Decubitus ulcers are lesions caused by many factors such as: unrelieved pressure; friction; humidity; shearing forces; temperature; age; continence and medication; to any part of the body, especially portions over bony or cartilaginous areas such as sacrum, elbows, knees, and ankles. Although easily prevented and completely treatable if found early, bedsores are often fatal – even under the auspices of medical care. They can be very serious and most of the time they are discovered quickly because they are very painful for the patient and because for those at high risk there are normally caregivers who check for them.



In this case, the patient had no caregiver and no lower body sensation to alert her that something was wrong. She was wheeled into the room and she was in very high spirits. I thought this was going to be routine until the other nurses who were trying to move her onto the O.R. table shifted her to one side. I couldn't see the ulcer but I could smell it. Try to think of the worst smell you've ever come across. Now multiply that by about 1,000. No I am not exaggerating, it really was that bad. The first wave hit me and I had to immediately regroup before I threw up in my mask. The smell was literally that of rotten flesh and I was not at all prepared for it.


This shows the four stages of these ulcers. As you can see the longer they go untreated the deeper they go. This patient had a stage 4 ulcer.
As they worked on getting her onto the table, one of our team members began to frantically search for the children’s Chap Stick that we keep around. When you rub the Chap Stick on the outside of your mask the fruity smell helps to cover up the nasty one.

Finally they got her on the table and under general anesthesia. They rolled her onto her side and for the first time we got to see what we were working this.

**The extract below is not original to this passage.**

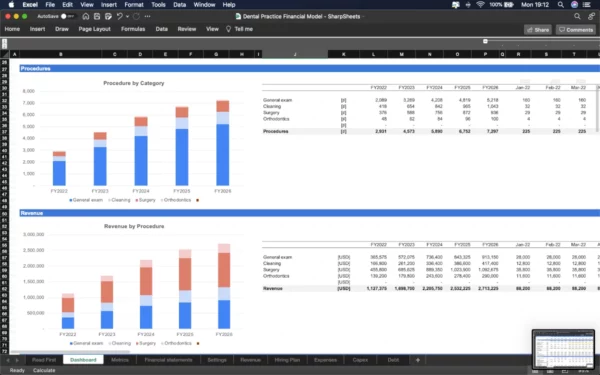Open the more options ellipsis in title bar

This was not a small ulcer. It was her entire backside from the bottom of her back to the top of her legs.  It was so bad that the only thing the surgeon could do was remove all the dead tissue, clean it the best we could, and put a dressing over it. There was nothing left to suture together. The ulcer was so deep in the tissue that we could see her coccyx (her tailbone) and the infection had gotten into the bone so the end of it was so soft that it broke off when the doctor gave it a little tug.

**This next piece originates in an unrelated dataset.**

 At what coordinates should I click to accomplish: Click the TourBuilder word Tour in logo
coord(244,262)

The staph bacteria from her skin thrived in this wound because the ulcer had given it an ideal place to live. It was dark, moist, and wasn't regularly cleaned. All these bugs need are a place to get into our bodies and they can quickly get out of control, as was the case with this patient. No, in this case the infection wasn't cause by something we did in the O.R. but a surgical incision is nothing more than a break in the skin (and unbroken skin is our first line of defense against bacteria). This is why we are so crazy about sterile technique.